“…U.S. … NOT IN ANY SENSE FOUNDED ON THE CHRISTIAN RELIGION…”**
**Article II, TreatyOfTripoli1796
Nowhere does the Constitution say: “The United States is a Christian Nation”, or anything even close to that. In fact, the words “Jesus Christ, Christianity, Bible, Creator, Divine, and God” are never mentioned in the Constitution– not even once. Nowhere in the Constitution is religion mentioned, except in exclusionary terms. When the Founders wrote the nation’s Constitution, they specified that “no religious test shall ever be required as a qualification to any office or public trust under the United States.” (Article 6, section 3) This provision was radical in its day– giving equal citizenship to believers and non-believers alike. They wanted to ensure that no religion could make the claim of being the official, national religion, such as England had.
The Declaration of Independence gives us important insight into the opinions of the Founding Fathers. Thomas Jefferson wrote that the power of the government is derived from the governed. Up until that time, it was claimed that kings ruled nations by the authority of God. The Declaration was a radical departure from the idea that the power to rule over other people comes from god. It was a letter from the Colonies to the English King, stating their intentions to seperate themselves. The Declaration is not a governing document. It mentions “Nature’s God” and “Divine Providence”– but as you will soon see, that’s the language of Deism, not Christianity.
**The 1796 Treaty with Tripoli states that the United States was **”not in any sense founded on the Christian religion” (see the image on the right). This was not an idle statement meant to satisfy muslims– they believed it and meant it. This treaty was written under the presidency of George Washington and signed under the presidency of John Adams.

-- -- --

[WORK ITEM A]
Pull from the passage on religion and the Constitution the part that opens with the words containing "The Declaration of" and closes with "Deism, not Christianity.", copied word for word.
[WORK ITEM B]
Does the passage on religion and the Constitution agree with each statement, (i) the Constitution mentions God once, (ii) the 1796 Treaty with Tripoli was signed during John Adams's presidency, and (iii) the Declaration of Independence is a governing document? Answer yes or no for each and quote the words that decide it.

-- -- --

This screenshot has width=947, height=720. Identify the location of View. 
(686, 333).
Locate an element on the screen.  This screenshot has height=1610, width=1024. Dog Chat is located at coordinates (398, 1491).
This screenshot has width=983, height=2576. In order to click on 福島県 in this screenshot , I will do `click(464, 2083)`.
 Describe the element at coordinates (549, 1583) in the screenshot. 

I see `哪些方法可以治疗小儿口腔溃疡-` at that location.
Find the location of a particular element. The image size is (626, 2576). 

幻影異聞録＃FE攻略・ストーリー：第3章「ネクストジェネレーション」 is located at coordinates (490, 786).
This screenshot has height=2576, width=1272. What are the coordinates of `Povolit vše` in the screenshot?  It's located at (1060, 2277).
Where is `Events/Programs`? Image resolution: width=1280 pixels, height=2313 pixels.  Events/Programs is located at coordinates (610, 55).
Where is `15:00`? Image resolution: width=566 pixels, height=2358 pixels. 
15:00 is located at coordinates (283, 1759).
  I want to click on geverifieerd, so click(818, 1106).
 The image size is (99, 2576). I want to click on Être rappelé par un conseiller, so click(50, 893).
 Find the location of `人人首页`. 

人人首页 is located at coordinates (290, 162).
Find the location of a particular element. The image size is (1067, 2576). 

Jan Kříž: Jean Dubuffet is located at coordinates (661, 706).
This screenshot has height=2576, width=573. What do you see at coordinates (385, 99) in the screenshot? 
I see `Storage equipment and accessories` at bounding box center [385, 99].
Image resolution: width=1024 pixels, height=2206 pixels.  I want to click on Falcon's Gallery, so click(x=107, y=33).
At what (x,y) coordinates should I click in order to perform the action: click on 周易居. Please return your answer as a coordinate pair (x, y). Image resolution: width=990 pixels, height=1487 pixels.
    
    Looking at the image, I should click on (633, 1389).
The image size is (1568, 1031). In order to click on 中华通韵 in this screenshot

-- -- --

[FINAL ANSWER A]
The Declaration of Independence gives us important insight into the opinions of the Founding Fathers. Thomas Jefferson wrote that the power of the government is derived from the governed. Up until that time, it was claimed that kings ruled nations by the authority of God. The Declaration was a radical departure from the idea that the power to rule over other people comes from god. It was a letter from the Colonies to the English King, stating their intentions to seperate themselves. The Declaration is not a governing document. It mentions “Nature’s God” and “Divine Providence”– but as you will soon see, that’s the language of Deism, not Christianity.

[FINAL ANSWER B]
(i) No: "the words “Jesus Christ, Christianity, Bible, Creator, Divine, and God” are never mentioned in the Constitution– not even once."
(ii) Yes: "signed under the presidency of John Adams."
(iii) No: "The Declaration is not a governing document."